-------- SUPPLIED INFORMATION
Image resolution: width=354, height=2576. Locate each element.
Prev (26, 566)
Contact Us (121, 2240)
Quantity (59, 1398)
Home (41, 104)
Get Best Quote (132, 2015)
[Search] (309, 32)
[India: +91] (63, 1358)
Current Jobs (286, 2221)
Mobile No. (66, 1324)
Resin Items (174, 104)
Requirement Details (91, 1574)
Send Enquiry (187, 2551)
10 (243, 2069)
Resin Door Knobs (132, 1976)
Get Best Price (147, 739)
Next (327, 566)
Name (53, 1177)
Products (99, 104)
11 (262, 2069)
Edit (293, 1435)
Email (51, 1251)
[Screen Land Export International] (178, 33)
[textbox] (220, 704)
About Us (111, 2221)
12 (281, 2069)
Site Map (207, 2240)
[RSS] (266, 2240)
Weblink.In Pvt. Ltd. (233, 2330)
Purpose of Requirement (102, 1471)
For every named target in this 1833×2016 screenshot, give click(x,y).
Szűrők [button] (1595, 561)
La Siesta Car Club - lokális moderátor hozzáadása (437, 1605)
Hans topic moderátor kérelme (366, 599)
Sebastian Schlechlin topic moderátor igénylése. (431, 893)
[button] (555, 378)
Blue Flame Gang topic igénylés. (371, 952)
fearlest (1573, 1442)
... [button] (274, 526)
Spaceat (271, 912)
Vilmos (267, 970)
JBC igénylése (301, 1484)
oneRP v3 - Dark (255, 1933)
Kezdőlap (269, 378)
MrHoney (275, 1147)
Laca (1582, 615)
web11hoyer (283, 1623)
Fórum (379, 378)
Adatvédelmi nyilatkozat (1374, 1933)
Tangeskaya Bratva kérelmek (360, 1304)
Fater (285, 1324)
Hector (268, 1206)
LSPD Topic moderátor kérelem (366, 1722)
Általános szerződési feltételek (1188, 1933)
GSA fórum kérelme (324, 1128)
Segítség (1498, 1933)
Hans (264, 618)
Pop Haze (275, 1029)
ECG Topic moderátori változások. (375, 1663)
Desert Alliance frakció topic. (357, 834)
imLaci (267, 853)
----------------
Look above for the line with "Resin Door Knobs (132, 1976)" and the line with "[button] (555, 378)". Retype those two lines and every line between them exactly, adding nothing.

EXERCISE OUTPUT:
Resin Door Knobs (132, 1976)
Get Best Price (147, 739)
Next (327, 566)
Name (53, 1177)
Products (99, 104)
11 (262, 2069)
Edit (293, 1435)
Email (51, 1251)
[Screen Land Export International] (178, 33)
[textbox] (220, 704)
About Us (111, 2221)
12 (281, 2069)
Site Map (207, 2240)
[RSS] (266, 2240)
Weblink.In Pvt. Ltd. (233, 2330)
Purpose of Requirement (102, 1471)
For every named target in this 1833×2016 screenshot, give click(x,y).
Szűrők [button] (1595, 561)
La Siesta Car Club - lokális moderátor hozzáadása (437, 1605)
Hans topic moderátor kérelme (366, 599)
Sebastian Schlechlin topic moderátor igénylése. (431, 893)
[button] (555, 378)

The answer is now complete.